Word for word, please copy the line containing "The height and width of the screenshot is (819, 1456)." and all lines after it in the entries below, and only those, leaving every picture out.
Given entries below:
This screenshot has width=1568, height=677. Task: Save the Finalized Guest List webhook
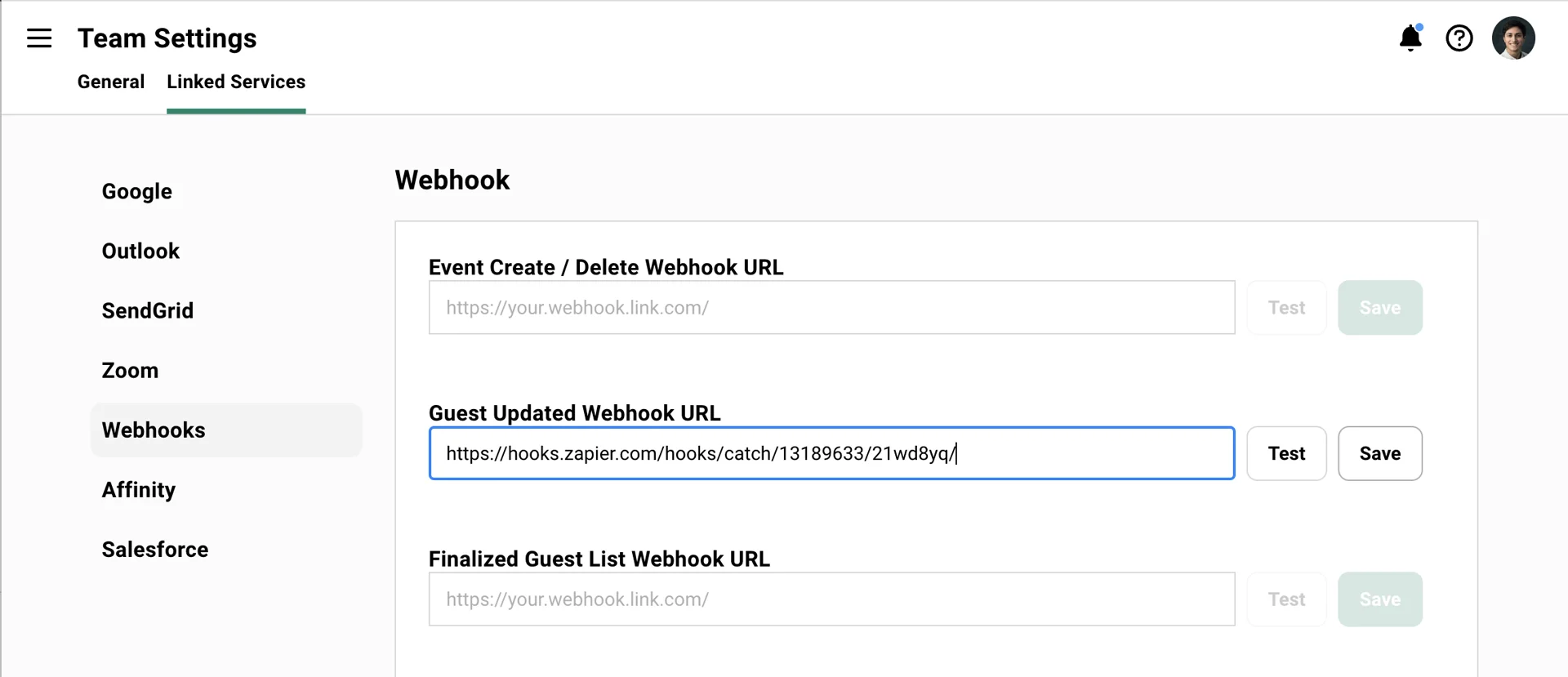tap(1379, 599)
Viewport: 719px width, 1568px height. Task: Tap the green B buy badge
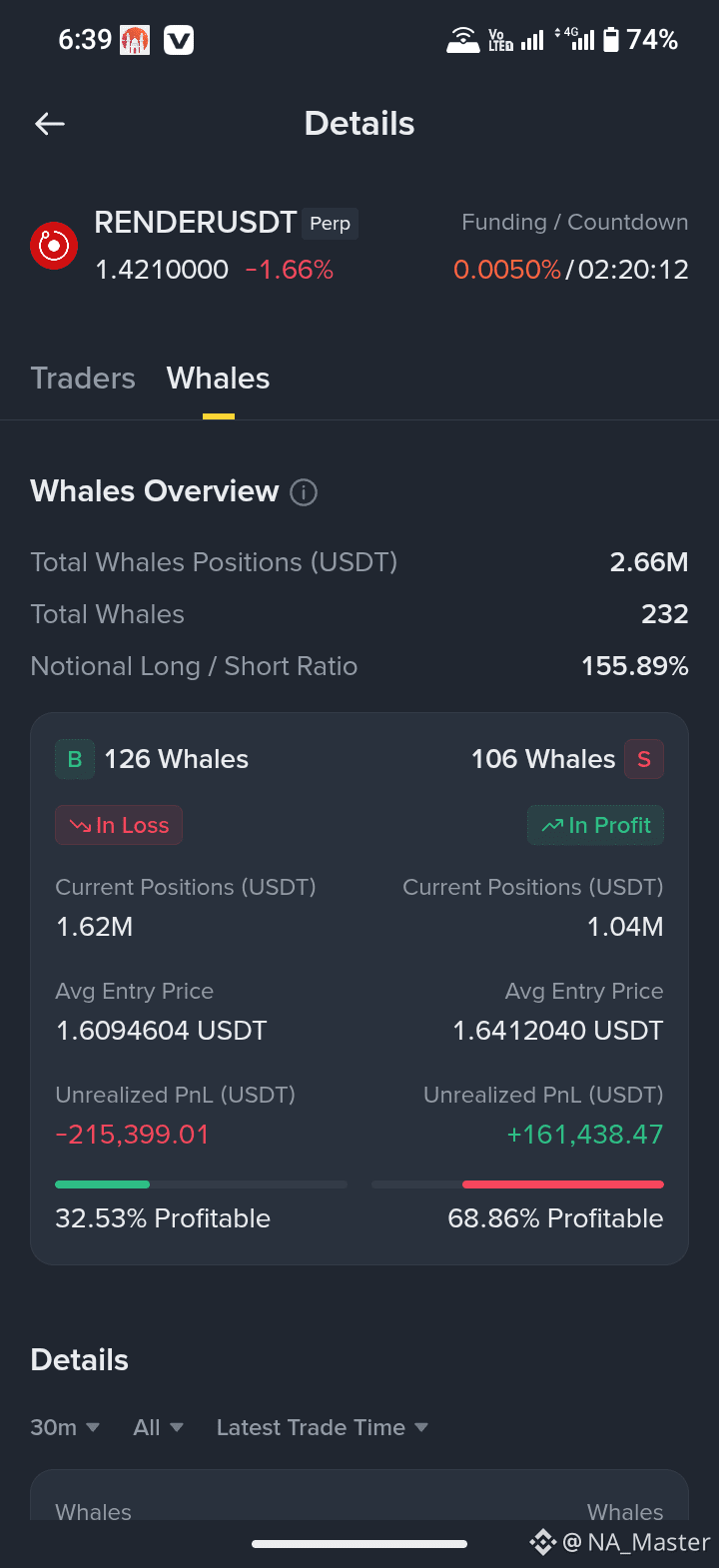coord(75,759)
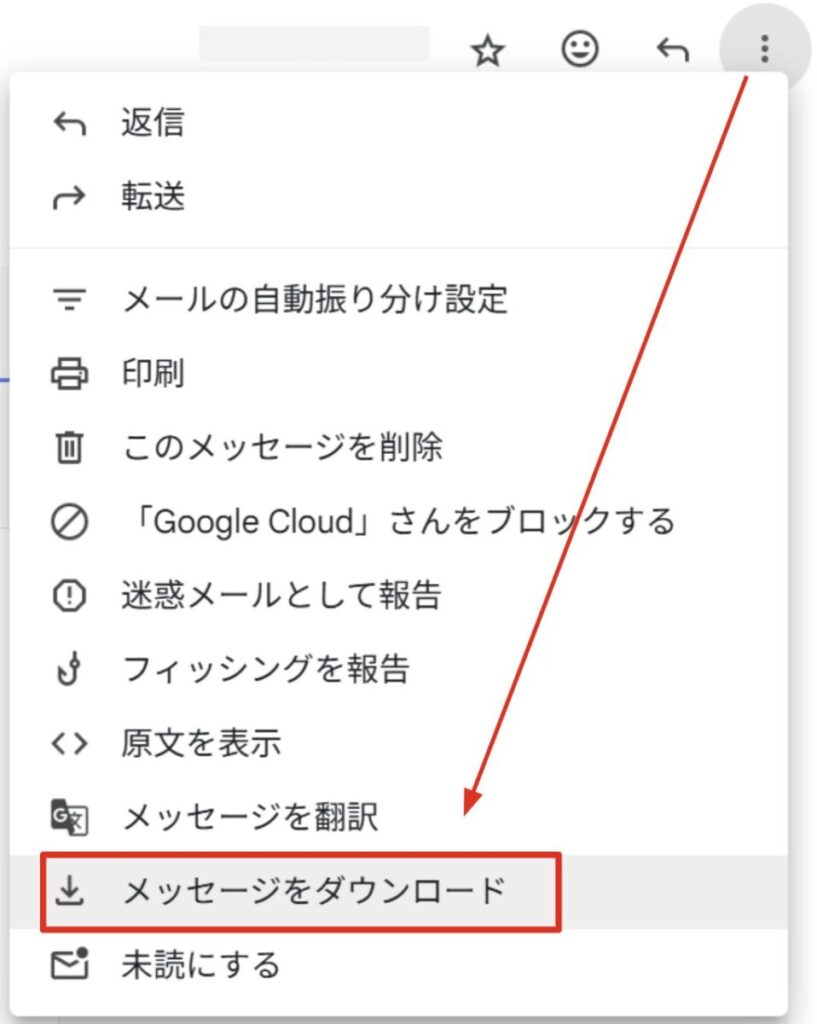Mark the message unread with 未読にする
The height and width of the screenshot is (1024, 817).
pyautogui.click(x=200, y=965)
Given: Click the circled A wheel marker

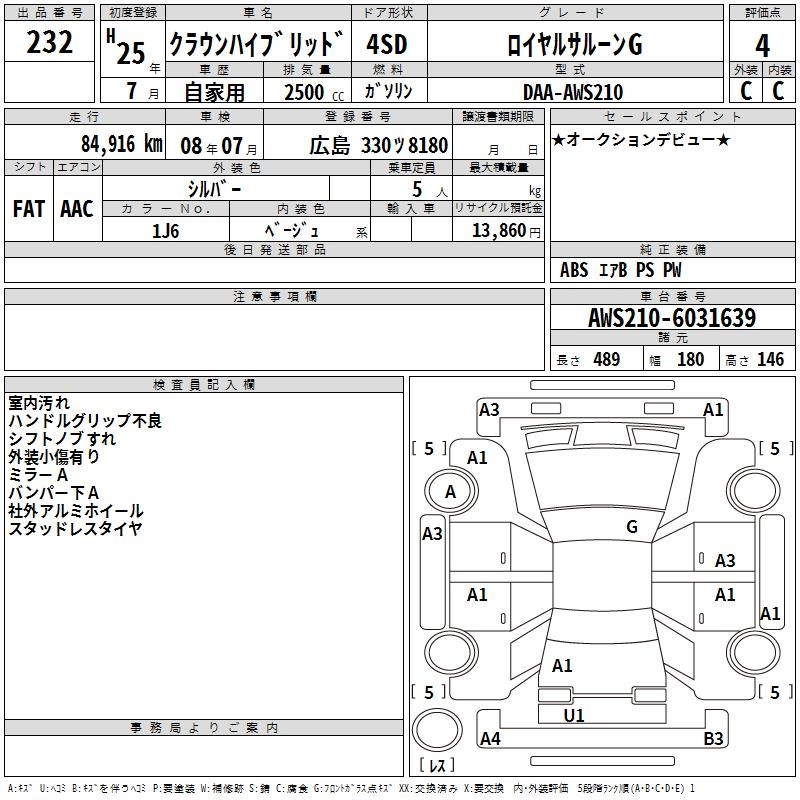Looking at the screenshot, I should coord(450,492).
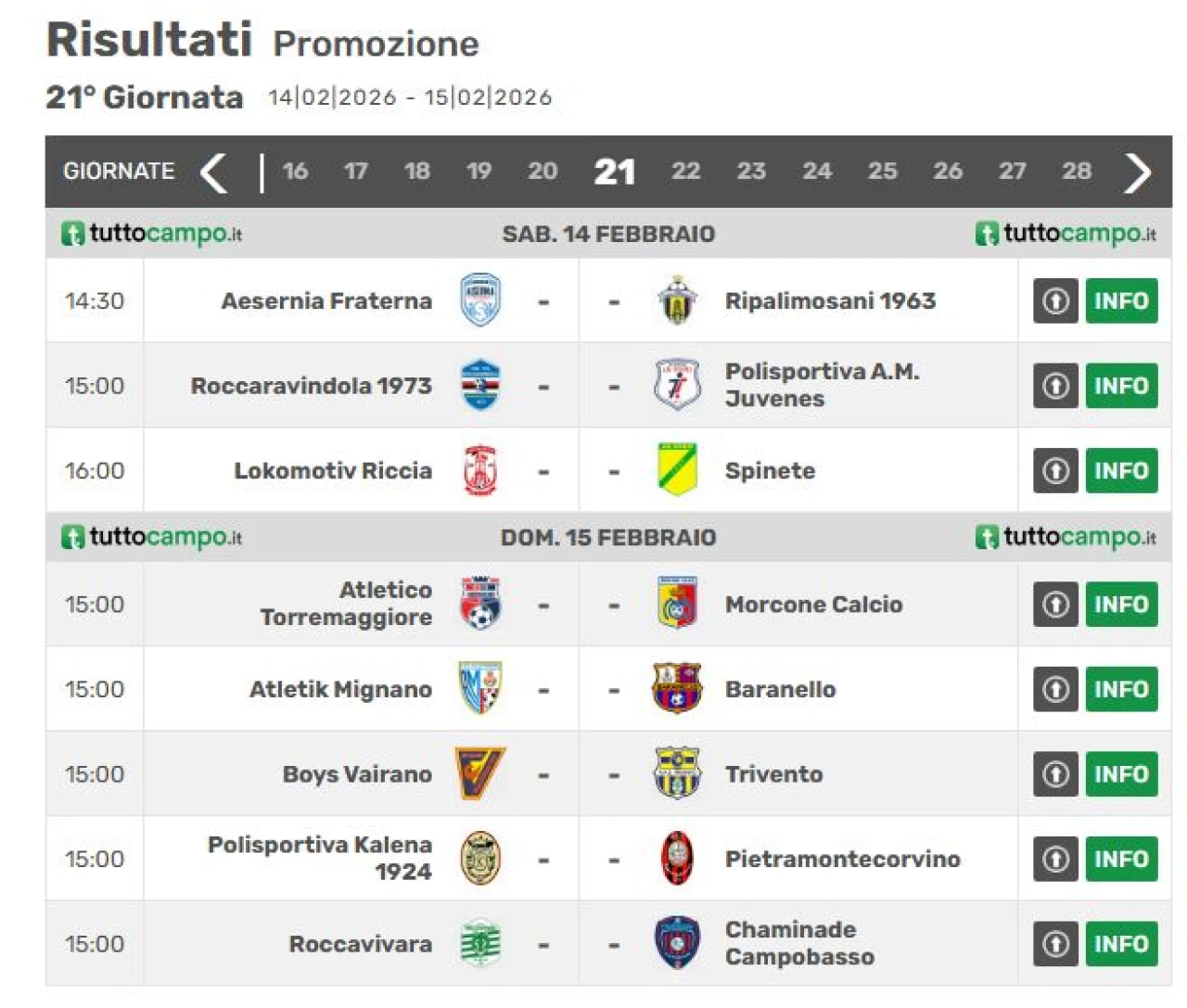Show next giornate with right chevron

pyautogui.click(x=1137, y=172)
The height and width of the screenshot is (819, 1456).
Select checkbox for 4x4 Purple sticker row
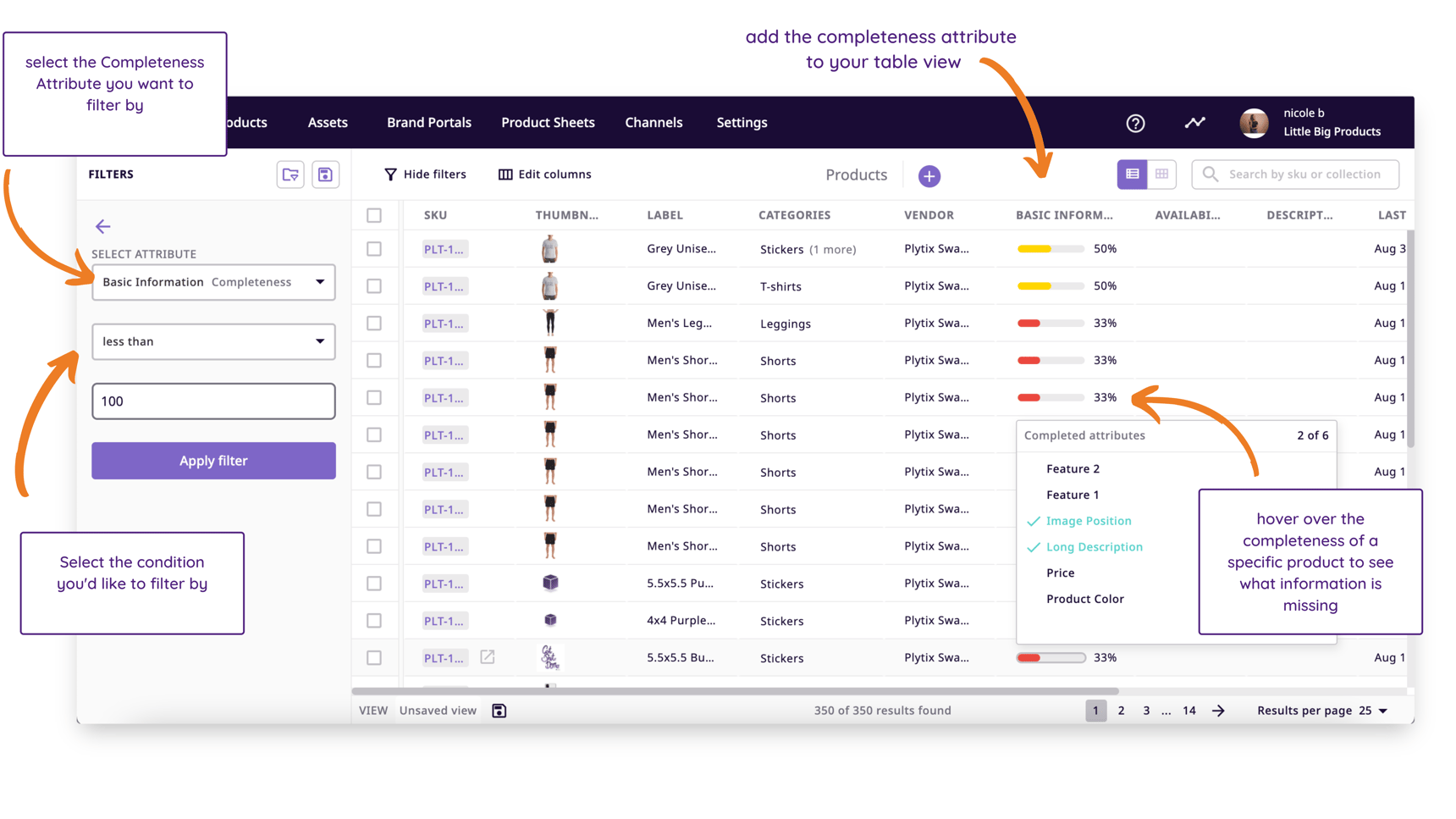tap(374, 621)
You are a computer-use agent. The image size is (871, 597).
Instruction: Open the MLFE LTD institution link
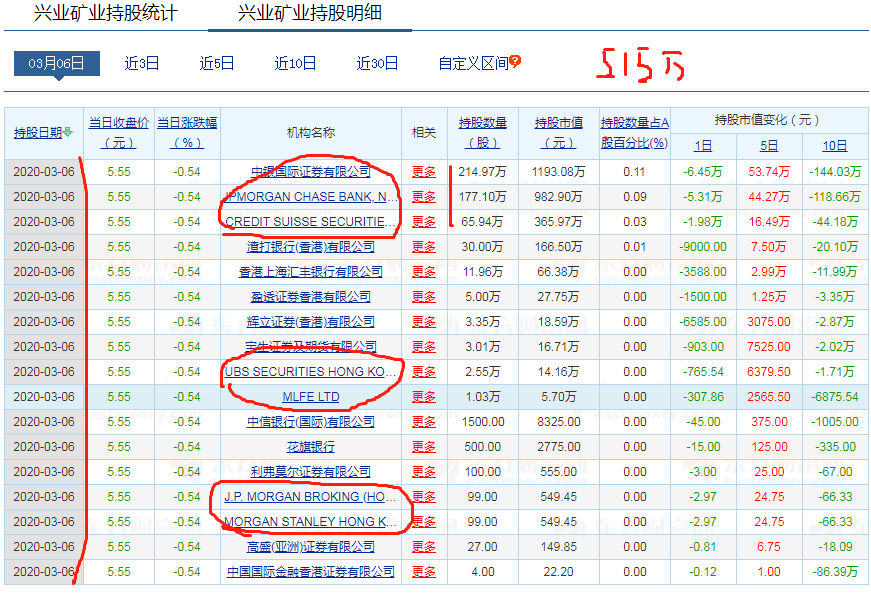(311, 397)
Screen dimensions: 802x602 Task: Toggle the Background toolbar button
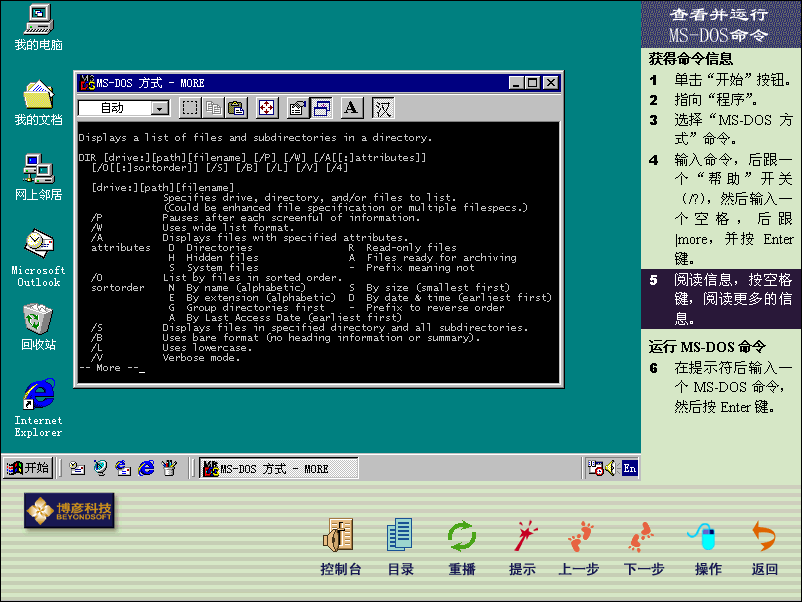(321, 108)
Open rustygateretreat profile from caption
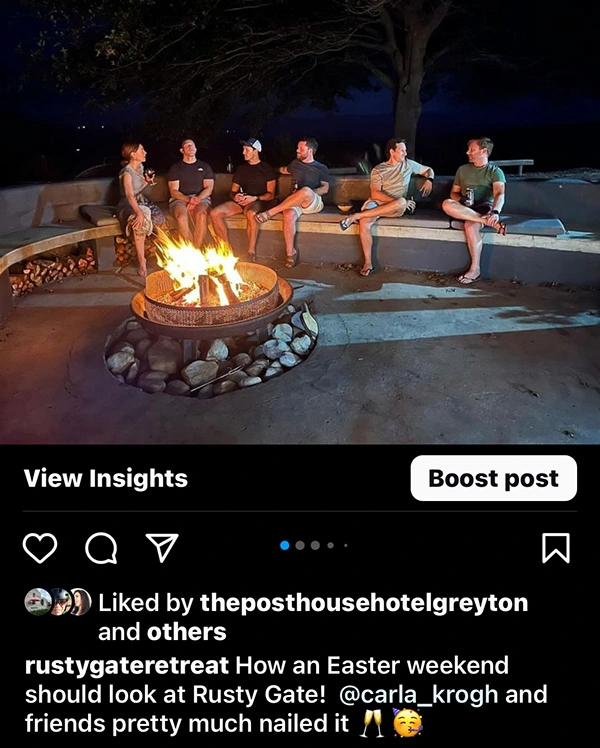 pyautogui.click(x=127, y=665)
End of Given entries.
◆ **Output**
The height and width of the screenshot is (819, 1456).
Select checkbox for 4x4 Purple sticker row
tap(374, 621)
You are a computer-use agent. The image size is (871, 597).
Instruction: Open the MLFE LTD institution link
(311, 397)
Screen dimensions: 802x602 Task: Toggle the Background toolbar button
(321, 108)
Open rustygateretreat profile from caption
 pyautogui.click(x=127, y=665)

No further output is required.